Records for this task =
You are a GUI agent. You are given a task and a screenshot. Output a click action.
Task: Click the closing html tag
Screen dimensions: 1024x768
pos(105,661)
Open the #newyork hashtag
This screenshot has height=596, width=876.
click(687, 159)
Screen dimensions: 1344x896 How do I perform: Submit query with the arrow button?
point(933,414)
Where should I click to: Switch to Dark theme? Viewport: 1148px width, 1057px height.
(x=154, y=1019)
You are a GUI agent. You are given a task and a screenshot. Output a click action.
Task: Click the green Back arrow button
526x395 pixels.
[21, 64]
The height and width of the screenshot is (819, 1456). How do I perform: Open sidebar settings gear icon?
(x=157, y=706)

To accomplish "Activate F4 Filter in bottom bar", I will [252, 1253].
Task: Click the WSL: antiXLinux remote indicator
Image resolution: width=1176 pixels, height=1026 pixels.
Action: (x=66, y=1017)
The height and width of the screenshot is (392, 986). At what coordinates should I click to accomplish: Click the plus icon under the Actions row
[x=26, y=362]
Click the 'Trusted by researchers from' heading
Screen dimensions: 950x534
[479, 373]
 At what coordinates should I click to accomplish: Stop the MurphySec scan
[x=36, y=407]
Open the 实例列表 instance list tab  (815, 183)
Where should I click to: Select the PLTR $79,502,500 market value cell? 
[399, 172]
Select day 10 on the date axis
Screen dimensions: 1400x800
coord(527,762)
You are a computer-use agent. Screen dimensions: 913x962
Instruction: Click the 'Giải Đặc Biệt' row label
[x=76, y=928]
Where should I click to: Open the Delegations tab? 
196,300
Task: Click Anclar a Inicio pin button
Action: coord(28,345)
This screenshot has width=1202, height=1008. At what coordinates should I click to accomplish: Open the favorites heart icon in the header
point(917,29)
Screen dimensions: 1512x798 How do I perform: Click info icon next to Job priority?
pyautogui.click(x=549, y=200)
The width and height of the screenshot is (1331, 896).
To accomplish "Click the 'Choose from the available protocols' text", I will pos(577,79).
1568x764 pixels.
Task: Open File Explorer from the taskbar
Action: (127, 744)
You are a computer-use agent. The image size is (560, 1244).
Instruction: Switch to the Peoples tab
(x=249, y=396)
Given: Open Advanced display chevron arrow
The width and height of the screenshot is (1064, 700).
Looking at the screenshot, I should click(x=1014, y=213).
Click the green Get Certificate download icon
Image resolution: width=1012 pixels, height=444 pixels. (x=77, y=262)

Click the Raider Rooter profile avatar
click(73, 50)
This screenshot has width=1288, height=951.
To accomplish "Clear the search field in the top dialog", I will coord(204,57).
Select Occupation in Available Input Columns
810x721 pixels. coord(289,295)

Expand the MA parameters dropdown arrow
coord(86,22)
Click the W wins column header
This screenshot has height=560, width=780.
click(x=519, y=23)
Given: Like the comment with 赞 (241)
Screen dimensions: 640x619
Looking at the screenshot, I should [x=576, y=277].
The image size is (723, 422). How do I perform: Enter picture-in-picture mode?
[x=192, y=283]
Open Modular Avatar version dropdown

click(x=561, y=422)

Set task = Copy out every line from the one containing "You are a computer-use agent. The" to the one containing "click(73, 50)", both included, word for word.

Task answer =
You are a computer-use agent. The image size is (560, 1244).
Instruction: Switch to the Peoples tab
(x=249, y=396)
Given: Open Advanced display chevron arrow
The width and height of the screenshot is (1064, 700).
Looking at the screenshot, I should click(x=1014, y=213).
Click the green Get Certificate download icon
Image resolution: width=1012 pixels, height=444 pixels. (x=77, y=262)

Click the Raider Rooter profile avatar
click(73, 50)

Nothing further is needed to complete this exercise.